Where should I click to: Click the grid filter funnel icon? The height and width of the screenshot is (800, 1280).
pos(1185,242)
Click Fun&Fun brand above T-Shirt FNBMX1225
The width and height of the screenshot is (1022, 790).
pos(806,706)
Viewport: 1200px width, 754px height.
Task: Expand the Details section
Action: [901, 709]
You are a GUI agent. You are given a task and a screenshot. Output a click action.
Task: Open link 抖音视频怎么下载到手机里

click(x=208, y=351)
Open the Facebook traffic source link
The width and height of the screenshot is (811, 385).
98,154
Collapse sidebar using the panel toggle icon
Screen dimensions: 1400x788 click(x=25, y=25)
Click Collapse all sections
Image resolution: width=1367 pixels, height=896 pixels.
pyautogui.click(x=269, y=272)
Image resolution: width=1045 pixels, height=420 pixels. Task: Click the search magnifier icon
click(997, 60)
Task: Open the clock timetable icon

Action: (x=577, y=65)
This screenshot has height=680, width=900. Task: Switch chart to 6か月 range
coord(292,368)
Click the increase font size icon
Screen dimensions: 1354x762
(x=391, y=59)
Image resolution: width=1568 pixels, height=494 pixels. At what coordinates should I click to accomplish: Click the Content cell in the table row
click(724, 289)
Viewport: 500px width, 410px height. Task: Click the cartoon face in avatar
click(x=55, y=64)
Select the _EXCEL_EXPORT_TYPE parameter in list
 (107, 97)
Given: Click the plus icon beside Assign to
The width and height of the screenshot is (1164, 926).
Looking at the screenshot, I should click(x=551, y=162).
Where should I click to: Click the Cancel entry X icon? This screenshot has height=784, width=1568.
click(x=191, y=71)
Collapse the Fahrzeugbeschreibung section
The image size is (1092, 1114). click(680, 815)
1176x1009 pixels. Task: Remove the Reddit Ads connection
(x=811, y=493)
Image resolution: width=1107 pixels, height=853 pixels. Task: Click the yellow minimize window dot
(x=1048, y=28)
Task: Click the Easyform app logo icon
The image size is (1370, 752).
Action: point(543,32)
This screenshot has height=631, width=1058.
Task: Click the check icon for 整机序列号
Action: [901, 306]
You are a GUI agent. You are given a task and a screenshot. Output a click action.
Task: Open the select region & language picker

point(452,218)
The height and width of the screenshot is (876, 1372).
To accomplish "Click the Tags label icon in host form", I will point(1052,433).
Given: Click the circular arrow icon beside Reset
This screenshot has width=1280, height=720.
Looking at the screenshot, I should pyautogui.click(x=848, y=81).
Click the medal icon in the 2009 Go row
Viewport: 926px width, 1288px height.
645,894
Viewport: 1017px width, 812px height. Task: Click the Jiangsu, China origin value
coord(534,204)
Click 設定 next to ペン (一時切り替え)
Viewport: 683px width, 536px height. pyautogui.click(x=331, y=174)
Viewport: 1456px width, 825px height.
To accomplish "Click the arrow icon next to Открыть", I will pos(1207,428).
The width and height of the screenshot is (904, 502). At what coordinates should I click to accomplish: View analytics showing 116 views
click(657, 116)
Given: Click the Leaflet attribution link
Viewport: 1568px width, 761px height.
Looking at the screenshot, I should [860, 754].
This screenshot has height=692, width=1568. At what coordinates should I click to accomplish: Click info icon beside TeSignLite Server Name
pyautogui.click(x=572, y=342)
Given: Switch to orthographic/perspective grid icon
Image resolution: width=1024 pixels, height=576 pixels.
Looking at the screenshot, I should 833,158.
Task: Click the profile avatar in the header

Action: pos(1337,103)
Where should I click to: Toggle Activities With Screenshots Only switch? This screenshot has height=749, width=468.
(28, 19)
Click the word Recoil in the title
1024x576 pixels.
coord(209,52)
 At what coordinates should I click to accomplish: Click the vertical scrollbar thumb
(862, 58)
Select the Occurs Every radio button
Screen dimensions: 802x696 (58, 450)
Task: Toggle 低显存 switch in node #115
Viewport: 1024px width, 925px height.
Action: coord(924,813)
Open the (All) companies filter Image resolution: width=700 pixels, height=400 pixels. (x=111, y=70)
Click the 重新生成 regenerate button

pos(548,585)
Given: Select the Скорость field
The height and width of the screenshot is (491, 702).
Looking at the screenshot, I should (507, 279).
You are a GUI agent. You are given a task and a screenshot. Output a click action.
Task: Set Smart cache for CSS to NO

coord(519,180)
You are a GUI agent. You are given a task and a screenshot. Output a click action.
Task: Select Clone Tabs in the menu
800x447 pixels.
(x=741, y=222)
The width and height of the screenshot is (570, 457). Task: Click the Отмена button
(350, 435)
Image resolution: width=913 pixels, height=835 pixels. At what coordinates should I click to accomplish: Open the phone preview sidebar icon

PROBLEM DESCRIPTION
Everything from the line containing "Select the Occurs Every radio button" through the last line of the records must be given again exactly; leave out all other lines.

RESPONSE FOR THIS EXERCISE
Select the Occurs Every radio button
Screen dimensions: 802x696 (58, 450)
Task: Toggle 低显存 switch in node #115
Viewport: 1024px width, 925px height.
Action: coord(924,813)
Open the (All) companies filter Image resolution: width=700 pixels, height=400 pixels. (x=111, y=70)
Click the 重新生成 regenerate button

pos(548,585)
Given: Select the Скорость field
The height and width of the screenshot is (491, 702).
Looking at the screenshot, I should (507, 279).
You are a GUI agent. You are given a task and a screenshot. Output a click action.
Task: Set Smart cache for CSS to NO

coord(519,180)
You are a GUI agent. You are given a task and a screenshot. Output a click action.
Task: Select Clone Tabs in the menu
800x447 pixels.
(x=741, y=222)
The width and height of the screenshot is (570, 457). Task: Click the Отмена button
(350, 435)
Image resolution: width=913 pixels, height=835 pixels. At what coordinates should I click to accomplish: Open the phone preview sidebar icon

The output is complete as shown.